Supplied records Block Start

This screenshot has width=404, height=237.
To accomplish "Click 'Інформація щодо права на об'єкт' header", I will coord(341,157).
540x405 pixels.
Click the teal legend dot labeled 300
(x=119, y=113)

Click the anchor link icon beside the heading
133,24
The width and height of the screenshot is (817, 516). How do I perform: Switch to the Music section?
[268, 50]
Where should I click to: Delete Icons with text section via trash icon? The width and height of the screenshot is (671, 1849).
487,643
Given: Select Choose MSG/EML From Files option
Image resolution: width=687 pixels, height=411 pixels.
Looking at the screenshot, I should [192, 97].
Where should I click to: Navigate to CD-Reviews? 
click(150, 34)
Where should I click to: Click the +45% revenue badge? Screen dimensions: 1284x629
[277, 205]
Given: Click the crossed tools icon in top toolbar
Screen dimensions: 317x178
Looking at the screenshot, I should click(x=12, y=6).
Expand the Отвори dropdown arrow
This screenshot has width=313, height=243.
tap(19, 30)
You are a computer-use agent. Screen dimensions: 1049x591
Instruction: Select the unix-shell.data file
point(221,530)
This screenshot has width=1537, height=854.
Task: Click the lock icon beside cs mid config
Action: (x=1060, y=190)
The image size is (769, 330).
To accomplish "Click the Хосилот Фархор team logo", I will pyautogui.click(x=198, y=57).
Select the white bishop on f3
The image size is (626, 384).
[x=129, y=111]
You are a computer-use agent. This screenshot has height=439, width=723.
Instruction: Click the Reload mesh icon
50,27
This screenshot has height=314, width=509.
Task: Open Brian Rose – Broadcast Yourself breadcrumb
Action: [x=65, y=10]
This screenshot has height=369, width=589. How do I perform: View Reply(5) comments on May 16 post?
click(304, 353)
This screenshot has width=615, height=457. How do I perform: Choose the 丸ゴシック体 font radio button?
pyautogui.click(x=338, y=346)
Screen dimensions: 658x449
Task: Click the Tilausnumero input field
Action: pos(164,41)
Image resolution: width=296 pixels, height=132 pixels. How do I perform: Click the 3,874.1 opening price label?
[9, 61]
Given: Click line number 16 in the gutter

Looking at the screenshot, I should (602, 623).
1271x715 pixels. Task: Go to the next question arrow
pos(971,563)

Supplied records Block End

## Assignment
The records above are to be returned exactly as they appear.

## Exercise solution
This screenshot has width=404, height=237.
To accomplish "Click 'Інформація щодо права на об'єкт' header", I will coord(341,157).
540x405 pixels.
Click the teal legend dot labeled 300
(x=119, y=113)

Click the anchor link icon beside the heading
133,24
The width and height of the screenshot is (817, 516). How do I perform: Switch to the Music section?
[268, 50]
Where should I click to: Delete Icons with text section via trash icon? The width and height of the screenshot is (671, 1849).
487,643
Given: Select Choose MSG/EML From Files option
Image resolution: width=687 pixels, height=411 pixels.
Looking at the screenshot, I should [192, 97].
Where should I click to: Navigate to CD-Reviews? 
click(150, 34)
Where should I click to: Click the +45% revenue badge? Screen dimensions: 1284x629
[277, 205]
Given: Click the crossed tools icon in top toolbar
Screen dimensions: 317x178
Looking at the screenshot, I should click(x=12, y=6).
Expand the Отвори dropdown arrow
This screenshot has width=313, height=243.
tap(19, 30)
You are a computer-use agent. Screen dimensions: 1049x591
Instruction: Select the unix-shell.data file
point(221,530)
This screenshot has width=1537, height=854.
Task: Click the lock icon beside cs mid config
Action: (x=1060, y=190)
The image size is (769, 330).
To accomplish "Click the Хосилот Фархор team logo", I will pyautogui.click(x=198, y=57).
Select the white bishop on f3
The image size is (626, 384).
[x=129, y=111]
You are a computer-use agent. This screenshot has height=439, width=723.
Instruction: Click the Reload mesh icon
50,27
This screenshot has height=314, width=509.
Task: Open Brian Rose – Broadcast Yourself breadcrumb
Action: [x=65, y=10]
This screenshot has height=369, width=589. How do I perform: View Reply(5) comments on May 16 post?
click(304, 353)
This screenshot has width=615, height=457. How do I perform: Choose the 丸ゴシック体 font radio button?
pyautogui.click(x=338, y=346)
Screen dimensions: 658x449
Task: Click the Tilausnumero input field
Action: pos(164,41)
Image resolution: width=296 pixels, height=132 pixels. How do I perform: Click the 3,874.1 opening price label?
[9, 61]
Given: Click line number 16 in the gutter

Looking at the screenshot, I should (602, 623).
1271x715 pixels. Task: Go to the next question arrow
pos(971,563)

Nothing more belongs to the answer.